Located on the first floor
Listening Post is currently closed.
Mark Hansen and Ben Rubin's Listening Post immerses us in a rhythm of computer-synthesised voices reading, or singing out, a fluid play of real-time text fragments. The fragments are sampled from thousands of live, unrestricted internet chatrooms, bulletin boards and other online public forums. They are uncensored and unedited.
Located throughout the Science Museum.
Climate Changing… is a thought-provoking series of events, exhibitions and installations in the Science Museum. As part of the series we have commissioned artists to respond to the theme of 'our changing climate'.
In 2010, David Shrigley created the first art commission in the new atmosphere: exploring climate science gallery and the current display is Shacketon's Man Goes South, a free e-book by author Tony White. A Cockroach Tour of the Science Museum, a participatory art event by Superflex, takes participants on a quirky journey through the Museum, exploring the impact of scientific developments on the climate, from the perspective of one of our planet’s true survivors, the cockroach.
Located on the first floor of the Wellcome Wing in the Science Museum.
The Who am I? gallery explores the challenging area of biomedical science, covering major themes such as human identity, language, consciousness, genetics, sexuality and brain science. For the first version of the gallery, which opened in 2000, six artists contributed works that engage with universal narratives relating to the gallery themes. Since Who am I? first opened there have been major advances in biomedical research, including the completion of the Human Genome Project and significant developments in neuroscientific research. The gallery was updated in 2010 and two more artists were commissioned to create artworks for its display.
Located on the ground floor of the Wellcome Wing in the Science Museum.
Talking Points is a stunning series of thought-provoking exhibits scattered throughout the ground floor of the Wellcome Wing. Beautiful, awe-inspiring or controversial, they raise questions about the influence modern science is having on us. Talking Points includes four installations by leading contemporary artists. The artists were asked to respond to contemporary science with works created to provoke strong responses. Yinka Shonibare and Daryl Viner were inspired by developments in biomedical sciences and genetic engineering, while Scanner created a work that draws upon the new ways of experiencing the world we are able to encounter as a result of emerging technologies.
Located on the second floor of the Science Museum.
Energy - fuelling the future is a hands-on gallery for children aged 7-14 which looks at the questions surrounding how we can continue to meet our energy needs now and in the future.
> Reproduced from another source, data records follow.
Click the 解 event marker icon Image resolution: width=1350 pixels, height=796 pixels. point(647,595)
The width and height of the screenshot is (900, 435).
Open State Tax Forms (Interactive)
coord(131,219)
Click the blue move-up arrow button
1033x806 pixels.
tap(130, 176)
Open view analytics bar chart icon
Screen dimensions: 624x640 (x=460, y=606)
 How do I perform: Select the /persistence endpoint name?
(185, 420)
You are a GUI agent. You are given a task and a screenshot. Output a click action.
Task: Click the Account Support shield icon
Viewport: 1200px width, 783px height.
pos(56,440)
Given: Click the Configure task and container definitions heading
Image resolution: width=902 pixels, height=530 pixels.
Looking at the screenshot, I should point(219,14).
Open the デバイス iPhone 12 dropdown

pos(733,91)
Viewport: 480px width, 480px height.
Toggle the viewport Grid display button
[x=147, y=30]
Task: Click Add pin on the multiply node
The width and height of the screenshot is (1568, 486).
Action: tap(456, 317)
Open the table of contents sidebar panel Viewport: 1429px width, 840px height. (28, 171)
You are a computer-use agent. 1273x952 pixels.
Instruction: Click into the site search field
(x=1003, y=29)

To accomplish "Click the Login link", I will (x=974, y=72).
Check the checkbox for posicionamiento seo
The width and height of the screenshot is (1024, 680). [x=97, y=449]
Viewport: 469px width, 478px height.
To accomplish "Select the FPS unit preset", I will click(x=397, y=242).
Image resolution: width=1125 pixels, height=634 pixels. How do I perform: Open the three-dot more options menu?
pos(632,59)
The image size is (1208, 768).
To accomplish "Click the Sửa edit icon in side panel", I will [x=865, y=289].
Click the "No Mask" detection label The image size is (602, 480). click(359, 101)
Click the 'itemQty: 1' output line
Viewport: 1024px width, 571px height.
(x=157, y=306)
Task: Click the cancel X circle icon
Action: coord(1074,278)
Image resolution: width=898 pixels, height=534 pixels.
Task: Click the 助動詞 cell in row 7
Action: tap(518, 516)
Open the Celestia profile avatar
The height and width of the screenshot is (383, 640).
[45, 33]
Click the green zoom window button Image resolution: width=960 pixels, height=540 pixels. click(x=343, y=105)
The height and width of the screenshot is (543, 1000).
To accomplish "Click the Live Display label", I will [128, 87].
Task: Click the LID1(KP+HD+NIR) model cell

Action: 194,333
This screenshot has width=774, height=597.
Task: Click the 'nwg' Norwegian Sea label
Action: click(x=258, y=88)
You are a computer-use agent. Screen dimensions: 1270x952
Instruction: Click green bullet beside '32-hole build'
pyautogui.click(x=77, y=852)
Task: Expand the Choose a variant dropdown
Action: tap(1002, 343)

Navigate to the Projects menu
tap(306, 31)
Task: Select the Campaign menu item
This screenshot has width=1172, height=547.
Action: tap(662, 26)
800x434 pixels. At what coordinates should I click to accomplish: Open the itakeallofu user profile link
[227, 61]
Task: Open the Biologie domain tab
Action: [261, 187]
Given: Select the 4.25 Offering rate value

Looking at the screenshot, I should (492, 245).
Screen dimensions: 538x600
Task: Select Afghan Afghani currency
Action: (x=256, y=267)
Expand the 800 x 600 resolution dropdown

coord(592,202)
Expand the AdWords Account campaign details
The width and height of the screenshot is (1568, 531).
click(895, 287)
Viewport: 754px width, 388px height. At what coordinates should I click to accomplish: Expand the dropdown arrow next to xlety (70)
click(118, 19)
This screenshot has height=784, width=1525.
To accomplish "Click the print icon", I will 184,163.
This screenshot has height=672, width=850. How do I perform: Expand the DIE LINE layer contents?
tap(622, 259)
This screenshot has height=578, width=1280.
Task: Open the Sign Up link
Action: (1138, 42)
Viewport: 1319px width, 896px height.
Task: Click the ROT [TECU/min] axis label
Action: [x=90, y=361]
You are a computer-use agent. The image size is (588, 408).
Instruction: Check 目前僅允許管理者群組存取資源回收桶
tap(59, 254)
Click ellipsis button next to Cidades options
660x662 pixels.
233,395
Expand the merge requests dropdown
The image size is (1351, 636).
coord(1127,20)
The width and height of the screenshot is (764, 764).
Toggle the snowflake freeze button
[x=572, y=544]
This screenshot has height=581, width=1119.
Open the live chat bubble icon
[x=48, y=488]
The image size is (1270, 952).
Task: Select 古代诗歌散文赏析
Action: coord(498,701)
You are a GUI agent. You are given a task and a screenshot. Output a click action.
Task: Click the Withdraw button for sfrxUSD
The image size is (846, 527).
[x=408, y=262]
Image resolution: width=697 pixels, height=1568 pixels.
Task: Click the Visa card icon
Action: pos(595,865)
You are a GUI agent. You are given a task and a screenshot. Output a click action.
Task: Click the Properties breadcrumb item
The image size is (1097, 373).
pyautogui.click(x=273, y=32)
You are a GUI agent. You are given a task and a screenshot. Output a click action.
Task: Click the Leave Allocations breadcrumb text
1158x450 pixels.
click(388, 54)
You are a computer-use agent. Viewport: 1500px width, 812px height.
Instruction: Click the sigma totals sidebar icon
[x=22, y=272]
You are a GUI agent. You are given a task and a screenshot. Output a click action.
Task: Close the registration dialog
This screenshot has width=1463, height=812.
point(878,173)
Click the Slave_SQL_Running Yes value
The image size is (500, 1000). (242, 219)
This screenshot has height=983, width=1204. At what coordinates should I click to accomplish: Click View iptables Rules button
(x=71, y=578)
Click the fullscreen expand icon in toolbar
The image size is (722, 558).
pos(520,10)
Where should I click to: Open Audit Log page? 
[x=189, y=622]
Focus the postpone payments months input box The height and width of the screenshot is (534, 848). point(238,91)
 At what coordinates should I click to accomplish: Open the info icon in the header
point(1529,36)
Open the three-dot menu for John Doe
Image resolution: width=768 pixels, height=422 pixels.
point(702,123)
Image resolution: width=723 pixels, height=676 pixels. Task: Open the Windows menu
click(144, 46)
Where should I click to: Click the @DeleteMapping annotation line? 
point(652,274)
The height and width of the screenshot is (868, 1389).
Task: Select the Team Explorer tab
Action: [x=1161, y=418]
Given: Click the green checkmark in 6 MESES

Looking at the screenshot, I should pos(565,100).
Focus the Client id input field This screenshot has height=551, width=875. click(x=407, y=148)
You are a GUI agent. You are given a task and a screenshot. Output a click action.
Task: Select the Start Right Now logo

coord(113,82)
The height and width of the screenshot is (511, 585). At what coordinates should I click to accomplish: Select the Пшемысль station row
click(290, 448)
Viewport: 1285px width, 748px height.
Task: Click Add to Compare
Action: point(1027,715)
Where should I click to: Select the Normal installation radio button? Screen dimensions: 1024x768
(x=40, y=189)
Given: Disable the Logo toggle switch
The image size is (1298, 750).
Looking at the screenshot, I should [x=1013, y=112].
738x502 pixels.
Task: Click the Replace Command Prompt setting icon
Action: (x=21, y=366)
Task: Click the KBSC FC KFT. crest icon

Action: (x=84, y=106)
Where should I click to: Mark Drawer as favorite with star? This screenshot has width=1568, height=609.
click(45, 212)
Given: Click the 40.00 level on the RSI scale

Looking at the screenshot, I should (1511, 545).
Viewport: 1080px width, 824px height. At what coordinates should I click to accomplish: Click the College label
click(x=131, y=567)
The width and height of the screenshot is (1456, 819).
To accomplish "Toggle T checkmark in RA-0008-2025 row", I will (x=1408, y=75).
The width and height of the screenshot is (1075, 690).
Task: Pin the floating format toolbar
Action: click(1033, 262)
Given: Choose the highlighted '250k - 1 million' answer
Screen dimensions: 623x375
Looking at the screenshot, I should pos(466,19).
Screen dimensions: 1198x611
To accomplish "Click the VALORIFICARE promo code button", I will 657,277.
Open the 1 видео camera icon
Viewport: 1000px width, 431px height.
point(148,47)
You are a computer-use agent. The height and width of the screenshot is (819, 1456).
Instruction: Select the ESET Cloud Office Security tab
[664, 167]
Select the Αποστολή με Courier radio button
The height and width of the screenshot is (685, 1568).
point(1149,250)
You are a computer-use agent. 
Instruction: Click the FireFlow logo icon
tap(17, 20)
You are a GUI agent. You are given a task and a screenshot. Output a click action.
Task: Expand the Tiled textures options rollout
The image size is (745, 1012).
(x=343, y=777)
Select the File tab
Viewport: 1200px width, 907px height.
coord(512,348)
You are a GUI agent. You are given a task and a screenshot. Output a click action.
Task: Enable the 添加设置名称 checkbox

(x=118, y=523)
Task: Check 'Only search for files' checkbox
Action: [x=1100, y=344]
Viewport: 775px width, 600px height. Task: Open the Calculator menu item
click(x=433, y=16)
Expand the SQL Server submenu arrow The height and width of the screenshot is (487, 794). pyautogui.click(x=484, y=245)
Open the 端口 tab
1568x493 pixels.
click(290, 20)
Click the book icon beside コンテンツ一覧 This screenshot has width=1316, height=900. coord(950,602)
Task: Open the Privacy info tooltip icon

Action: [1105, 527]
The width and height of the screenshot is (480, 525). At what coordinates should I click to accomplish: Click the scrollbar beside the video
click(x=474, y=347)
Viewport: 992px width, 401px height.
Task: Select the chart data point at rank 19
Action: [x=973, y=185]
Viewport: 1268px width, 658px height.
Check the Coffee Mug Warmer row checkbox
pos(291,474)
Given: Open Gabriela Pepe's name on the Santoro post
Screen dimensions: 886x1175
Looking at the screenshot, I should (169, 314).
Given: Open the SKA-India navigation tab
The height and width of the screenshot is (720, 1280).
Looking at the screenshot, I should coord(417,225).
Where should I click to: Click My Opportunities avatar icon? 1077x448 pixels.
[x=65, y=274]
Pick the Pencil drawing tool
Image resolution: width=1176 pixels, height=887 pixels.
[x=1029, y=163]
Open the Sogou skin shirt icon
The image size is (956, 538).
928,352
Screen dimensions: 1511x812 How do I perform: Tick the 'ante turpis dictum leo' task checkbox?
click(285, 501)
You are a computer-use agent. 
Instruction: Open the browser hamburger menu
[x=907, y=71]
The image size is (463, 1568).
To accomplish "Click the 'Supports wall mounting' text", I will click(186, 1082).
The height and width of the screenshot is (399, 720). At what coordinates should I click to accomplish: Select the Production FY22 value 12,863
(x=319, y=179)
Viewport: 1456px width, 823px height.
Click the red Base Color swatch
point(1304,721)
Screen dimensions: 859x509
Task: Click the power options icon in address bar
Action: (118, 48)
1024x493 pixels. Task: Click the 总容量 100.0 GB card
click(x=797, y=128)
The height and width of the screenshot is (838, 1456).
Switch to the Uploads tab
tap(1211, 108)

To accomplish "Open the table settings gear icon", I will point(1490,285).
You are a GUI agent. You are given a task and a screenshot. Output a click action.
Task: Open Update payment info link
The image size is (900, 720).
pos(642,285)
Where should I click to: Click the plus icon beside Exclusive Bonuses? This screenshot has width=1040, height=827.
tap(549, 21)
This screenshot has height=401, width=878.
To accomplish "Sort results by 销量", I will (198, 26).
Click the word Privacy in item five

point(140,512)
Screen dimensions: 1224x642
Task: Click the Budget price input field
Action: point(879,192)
Artists Christian Moeller, Mike Stubbs and Simon Tegala were commissioned to create artworks exploring issues related to the gallery's themes.
Located on the first floor of the the Science Museum.
The Challenge of Materials gallery explores the science of materials, looking at how and why materials differ from one another and the ingenious ways we manipulate materials when manufacturing an end product. Three artists contributed works for the gallery that investigate the meaning of materials to our lives in all their guises, and three artists created temporary interventions to celebrate the launch of the gallery.
Located in the basement of the Science Museum.
The basement galleries reopened in 1995, incorporating a multipurpose space for events and demonstrations for children and young adults. Two artists, Tim Head and Charlie Hooker, were commissioned to create integral artworks in collaboration with Ben Kelly, the basement designer. Both artists produced playful and educational artworks that evoked an emotional response and were particularly appealing to a younger audience.
Located on the third floor of the Science Museum.
In 2006, Scott Snibbe was commissioned to create an artwork responding to the themes of Launchpad, the Science Museum's popular hands-on physics gallery for young people aged 8 to 14 years.
In 1993, Dalziel & Scullion were commissioned to produce an artwork for Health Matters, a gallery exploring how medical technology, health surveys and medical research have dramatically changed the way we experience medicine.